WORK INSTRUCTIONS:
Write the records out once more, so that nothing differs from the original.
_ _ _ _
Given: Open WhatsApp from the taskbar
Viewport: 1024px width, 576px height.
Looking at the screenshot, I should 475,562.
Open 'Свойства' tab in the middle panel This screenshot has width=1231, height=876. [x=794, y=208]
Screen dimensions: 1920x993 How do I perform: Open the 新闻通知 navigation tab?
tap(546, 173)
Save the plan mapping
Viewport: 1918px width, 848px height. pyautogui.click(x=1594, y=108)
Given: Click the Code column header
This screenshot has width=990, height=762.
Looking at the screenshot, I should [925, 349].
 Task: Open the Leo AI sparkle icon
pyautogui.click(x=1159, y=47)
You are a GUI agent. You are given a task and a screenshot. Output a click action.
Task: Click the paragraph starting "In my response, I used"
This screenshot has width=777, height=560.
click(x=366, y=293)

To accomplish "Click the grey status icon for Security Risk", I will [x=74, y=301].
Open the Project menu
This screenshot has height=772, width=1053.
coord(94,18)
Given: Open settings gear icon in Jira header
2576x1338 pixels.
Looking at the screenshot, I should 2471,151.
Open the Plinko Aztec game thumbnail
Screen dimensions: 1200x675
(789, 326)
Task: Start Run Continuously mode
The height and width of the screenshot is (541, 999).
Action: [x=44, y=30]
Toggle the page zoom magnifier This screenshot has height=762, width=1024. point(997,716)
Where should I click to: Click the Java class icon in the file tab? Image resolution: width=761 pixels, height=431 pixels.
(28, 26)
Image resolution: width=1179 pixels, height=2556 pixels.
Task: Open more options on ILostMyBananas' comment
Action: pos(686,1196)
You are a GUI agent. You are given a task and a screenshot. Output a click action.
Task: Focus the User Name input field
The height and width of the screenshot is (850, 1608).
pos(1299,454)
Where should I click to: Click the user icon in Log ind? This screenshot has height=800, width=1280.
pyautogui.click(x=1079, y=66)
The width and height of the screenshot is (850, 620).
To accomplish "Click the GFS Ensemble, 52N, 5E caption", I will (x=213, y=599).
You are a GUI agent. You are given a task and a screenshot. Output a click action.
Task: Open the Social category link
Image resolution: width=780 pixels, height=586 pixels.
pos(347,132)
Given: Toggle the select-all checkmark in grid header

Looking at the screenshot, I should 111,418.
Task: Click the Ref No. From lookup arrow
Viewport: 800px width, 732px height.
_ _ _ _
REPLY TO THE TASK:
Given: Open WhatsApp from the taskbar
Viewport: 1024px width, 576px height.
Looking at the screenshot, I should 475,562.
Open 'Свойства' tab in the middle panel This screenshot has width=1231, height=876. [x=794, y=208]
Screen dimensions: 1920x993 How do I perform: Open the 新闻通知 navigation tab?
tap(546, 173)
Save the plan mapping
Viewport: 1918px width, 848px height. pyautogui.click(x=1594, y=108)
Given: Click the Code column header
This screenshot has width=990, height=762.
Looking at the screenshot, I should [925, 349].
 Task: Open the Leo AI sparkle icon
pyautogui.click(x=1159, y=47)
You are a GUI agent. You are given a task and a screenshot. Output a click action.
Task: Click the paragraph starting "In my response, I used"
This screenshot has width=777, height=560.
click(x=366, y=293)

To accomplish "Click the grey status icon for Security Risk", I will [x=74, y=301].
Open the Project menu
This screenshot has height=772, width=1053.
coord(94,18)
Given: Open settings gear icon in Jira header
2576x1338 pixels.
Looking at the screenshot, I should 2471,151.
Open the Plinko Aztec game thumbnail
Screen dimensions: 1200x675
(789, 326)
Task: Start Run Continuously mode
The height and width of the screenshot is (541, 999).
Action: [x=44, y=30]
Toggle the page zoom magnifier This screenshot has height=762, width=1024. point(997,716)
Where should I click to: Click the Java class icon in the file tab? Image resolution: width=761 pixels, height=431 pixels.
(28, 26)
Image resolution: width=1179 pixels, height=2556 pixels.
Task: Open more options on ILostMyBananas' comment
Action: pos(686,1196)
You are a GUI agent. You are given a task and a screenshot. Output a click action.
Task: Focus the User Name input field
The height and width of the screenshot is (850, 1608).
pos(1299,454)
Where should I click to: Click the user icon in Log ind? This screenshot has height=800, width=1280.
pyautogui.click(x=1079, y=66)
The width and height of the screenshot is (850, 620).
To accomplish "Click the GFS Ensemble, 52N, 5E caption", I will (x=213, y=599).
You are a GUI agent. You are given a task and a screenshot. Output a click action.
Task: Open the Social category link
Image resolution: width=780 pixels, height=586 pixels.
pos(347,132)
Given: Toggle the select-all checkmark in grid header

Looking at the screenshot, I should 111,418.
Task: Click the Ref No. From lookup arrow
Viewport: 800px width, 732px height.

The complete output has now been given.